#### [Passage]
---------------

Ukraine’s new mobilisation law highlights demographic and economic crises


This article was sent to us by Slavisha Batko Milacic, a historian and analyst in Montenegro (formerly part of Yugoslavia).

The new law on mobilisation has brought about a split in Ukrainian society. The front needs new fighters, but the Ukrainian economy also needs workers. While on the one hand, the country is now short of 4.5 million employees, on the other there is no one left in the rear who is willing to join the fight on the battlefield.

Territorial recruitment centre employees are thus forcefully sending the population to war. As a result, their round-up squads are coming under increasing attack from the population. There have even been deaths … So what will be the ultimate result of the new mobilisation law?

Mobilisation law passed

On 18 May 2024, a new mobilisation law came into force in Ukraine. All men aged between 18 and 60 were required to verify their details with the territorial recruitment centre (TCC) within two months (i.e., by the end of July). Moreover, they must from now on carry military registration documents on their person and be ready to present them to TCC employees or police on demand.

Anyone not supplying this information will be liable for a fine. Those who do not appear at the military registration and enlistment office following a summons, which will be issued both by hand and by mail, face similar penalties. The courts have been given sweeping powers to seize property, freeze bank accounts and confiscate driving licences from non-compliant males.

---------------

#### [Input data]
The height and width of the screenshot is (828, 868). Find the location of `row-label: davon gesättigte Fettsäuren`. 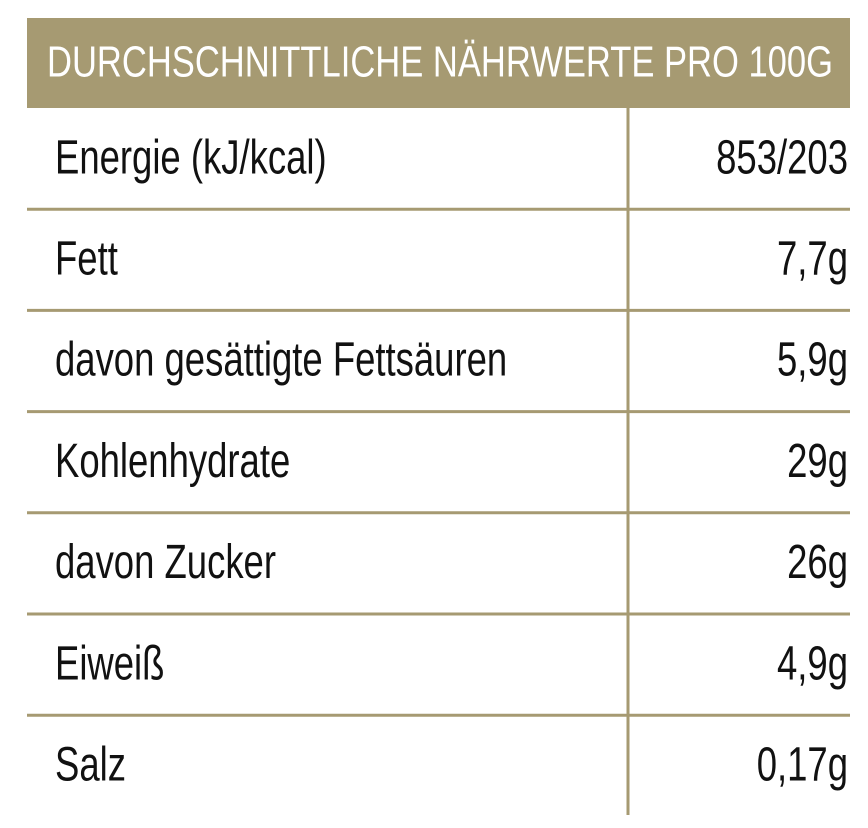

row-label: davon gesättigte Fettsäuren is located at coordinates (281, 360).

---------------

#### [Try it]
List every measure that, according to the article above on Ukraine's mobilisation law, the courts have been given powers to take against non-compliant males.

#### [Output below]
- Seize property
- Freeze bank accounts
- Confiscate driving licences